In Jerusalem, Aliza Begin Remembered the Crises She Had Weathered Before

UPDATED 04/02/1979 at 01:00 AM EST Originally published 04/02/1979 at 01:00 AM EST

I didn't need the chief of protocol or anyone in the foreign office to make arrangements for us," says Aliza "Alla" Begin, 58. "From the moment Mrs. Carter and I first met in Camp David we had a relaxed, informal relationship. We never planned anything there. We just did things as they came." Relations between the two wives stayed reassuringly low-key during the latest talks. Rosalynn Carter had arrived in Jerusalem understandably exhausted. After dinner at the prime minister's residence, Begin and Carter began their first serious talks, and Aliza sent Rosalynn off to her suite at the King David Hotel. "I'm sure you want some sleep," she said, escorting the First Lady to the limousine and kissing her on the cheek.

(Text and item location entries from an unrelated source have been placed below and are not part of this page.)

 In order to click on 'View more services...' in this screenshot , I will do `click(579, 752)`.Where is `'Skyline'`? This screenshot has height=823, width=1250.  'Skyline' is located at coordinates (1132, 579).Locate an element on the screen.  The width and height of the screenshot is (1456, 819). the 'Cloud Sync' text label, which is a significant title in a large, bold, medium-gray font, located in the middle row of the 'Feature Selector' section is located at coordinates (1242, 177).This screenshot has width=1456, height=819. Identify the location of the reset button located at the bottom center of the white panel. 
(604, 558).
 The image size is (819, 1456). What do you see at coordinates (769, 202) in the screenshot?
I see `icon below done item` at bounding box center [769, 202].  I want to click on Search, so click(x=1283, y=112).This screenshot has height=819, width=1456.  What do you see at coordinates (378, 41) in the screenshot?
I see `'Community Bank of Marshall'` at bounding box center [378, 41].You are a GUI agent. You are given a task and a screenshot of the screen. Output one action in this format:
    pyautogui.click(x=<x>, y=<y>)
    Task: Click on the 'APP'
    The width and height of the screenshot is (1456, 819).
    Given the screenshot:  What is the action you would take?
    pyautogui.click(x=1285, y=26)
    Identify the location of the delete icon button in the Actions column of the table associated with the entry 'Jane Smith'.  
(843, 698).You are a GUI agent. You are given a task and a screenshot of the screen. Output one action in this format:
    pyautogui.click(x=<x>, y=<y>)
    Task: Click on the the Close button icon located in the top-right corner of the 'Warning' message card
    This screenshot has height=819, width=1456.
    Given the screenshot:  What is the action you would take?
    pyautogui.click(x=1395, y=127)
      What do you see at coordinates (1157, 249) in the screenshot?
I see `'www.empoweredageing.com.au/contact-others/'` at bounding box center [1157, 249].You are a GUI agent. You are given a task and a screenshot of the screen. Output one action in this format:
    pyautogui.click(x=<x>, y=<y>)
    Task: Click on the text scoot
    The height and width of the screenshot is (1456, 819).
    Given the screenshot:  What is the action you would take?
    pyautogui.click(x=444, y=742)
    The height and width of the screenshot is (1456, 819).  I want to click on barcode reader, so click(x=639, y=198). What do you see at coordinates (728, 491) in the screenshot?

The next morning the women met again at a moving ceremony at Yad Vashem, a memorial for victims of the Holocaust. As Aliza later rode with her husband to a crucial meeting with the U.S. delegation, her mind wandered back four decades, to the time she and Begin were married in Poland: "I thought of the Second World War, the parting with Menachem till we met again in Palestine. Going underground for four endless years during which a price hovered over Menachem's head. The threat of death when we were hunted by the British. The creation of the state of Israel. Menachem's election to the first Knesset. And now, within a few hours, we would know if the efforts to reach peace would at last be crowned with success."

That evening Begin came home to report, with a weary smile, "Alla, we are doing it. We are progressing." After the state dinner for the Carters that followed, the prime minister, suffering from a cold, was off again to a stormy all-night cabinet meeting that would momentarily dash hopes for peace. Aliza whiled away the hours drinking tea at home with her daughter Leah, 30, and awoke at dawn when her husband came home, too tired to speak.

Later that day Aliza sat in the gallery with Rosalynn Carter as their discouraged husbands spoke to the Knesset. Rosalynn listened through earphones to a simultaneous translation until her headset went dead. Then Aliza helped translate the bitter debate that followed. Hopes for peace were at a low ebb, but the women carried on, proceeding to a lunch for 60 guests while their husbands returned to the negotiations. Between dessert and coffee, Mrs. Begin made a passionate appeal to her American visitor to press for the release of Jewish prisoners in the Soviet Union. Rosalynn Carter's eyes were moist. "Israel is very special to Jimmy and me," she murmured. On her way back to the hotel after lunch she remarked, "For three hours I didn't have to think of all this. I'm curious to know how I'll find Jimmy." What she discovered, of course, was that they were heading for Cairo next day with a set of compromises that would bring a treaty at last.